Collected data

━━━━━━━━━━━━━━━━━━━━━━━━━━━━━━

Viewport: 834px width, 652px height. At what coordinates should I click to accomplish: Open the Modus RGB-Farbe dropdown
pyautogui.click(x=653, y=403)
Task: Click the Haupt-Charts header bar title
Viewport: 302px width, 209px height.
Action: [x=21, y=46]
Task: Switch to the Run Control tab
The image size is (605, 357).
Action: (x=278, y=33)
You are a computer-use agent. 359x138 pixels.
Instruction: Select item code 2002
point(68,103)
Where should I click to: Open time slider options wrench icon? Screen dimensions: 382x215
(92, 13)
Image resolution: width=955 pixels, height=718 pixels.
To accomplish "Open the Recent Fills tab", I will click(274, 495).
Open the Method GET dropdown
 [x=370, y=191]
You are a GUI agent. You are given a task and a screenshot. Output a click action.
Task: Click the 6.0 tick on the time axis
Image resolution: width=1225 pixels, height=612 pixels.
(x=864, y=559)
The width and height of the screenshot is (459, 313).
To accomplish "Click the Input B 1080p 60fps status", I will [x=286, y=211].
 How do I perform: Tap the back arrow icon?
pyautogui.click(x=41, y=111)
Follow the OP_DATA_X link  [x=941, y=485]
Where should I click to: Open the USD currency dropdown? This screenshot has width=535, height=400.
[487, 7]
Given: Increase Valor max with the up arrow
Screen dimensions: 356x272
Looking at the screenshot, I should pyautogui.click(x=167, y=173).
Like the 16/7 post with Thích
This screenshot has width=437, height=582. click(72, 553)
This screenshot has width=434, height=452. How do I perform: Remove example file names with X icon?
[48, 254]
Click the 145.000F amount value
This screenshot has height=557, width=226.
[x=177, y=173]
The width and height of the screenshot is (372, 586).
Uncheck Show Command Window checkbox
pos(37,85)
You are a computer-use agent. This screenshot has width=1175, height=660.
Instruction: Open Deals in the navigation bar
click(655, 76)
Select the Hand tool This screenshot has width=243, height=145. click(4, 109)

━━━━━━━━━━━━━━━━━━━━━━━━━━━━━━

### Task directions
All the data above must be copied again. Leave nothing out.

### Task answer
Viewport: 834px width, 652px height. At what coordinates should I click to accomplish: Open the Modus RGB-Farbe dropdown
pyautogui.click(x=653, y=403)
Task: Click the Haupt-Charts header bar title
Viewport: 302px width, 209px height.
Action: [x=21, y=46]
Task: Switch to the Run Control tab
The image size is (605, 357).
Action: (x=278, y=33)
You are a computer-use agent. 359x138 pixels.
Instruction: Select item code 2002
point(68,103)
Where should I click to: Open time slider options wrench icon? Screen dimensions: 382x215
(92, 13)
Image resolution: width=955 pixels, height=718 pixels.
To accomplish "Open the Recent Fills tab", I will click(274, 495).
Open the Method GET dropdown
 [x=370, y=191]
You are a GUI agent. You are given a task and a screenshot. Output a click action.
Task: Click the 6.0 tick on the time axis
Image resolution: width=1225 pixels, height=612 pixels.
(x=864, y=559)
The width and height of the screenshot is (459, 313).
To accomplish "Click the Input B 1080p 60fps status", I will [x=286, y=211].
 How do I perform: Tap the back arrow icon?
pyautogui.click(x=41, y=111)
Follow the OP_DATA_X link  [x=941, y=485]
Where should I click to: Open the USD currency dropdown? This screenshot has width=535, height=400.
[487, 7]
Given: Increase Valor max with the up arrow
Screen dimensions: 356x272
Looking at the screenshot, I should pyautogui.click(x=167, y=173).
Like the 16/7 post with Thích
This screenshot has width=437, height=582. click(72, 553)
This screenshot has width=434, height=452. How do I perform: Remove example file names with X icon?
[48, 254]
Click the 145.000F amount value
This screenshot has height=557, width=226.
[x=177, y=173]
The width and height of the screenshot is (372, 586).
Uncheck Show Command Window checkbox
pos(37,85)
You are a computer-use agent. This screenshot has width=1175, height=660.
Instruction: Open Deals in the navigation bar
click(655, 76)
Select the Hand tool This screenshot has width=243, height=145. click(4, 109)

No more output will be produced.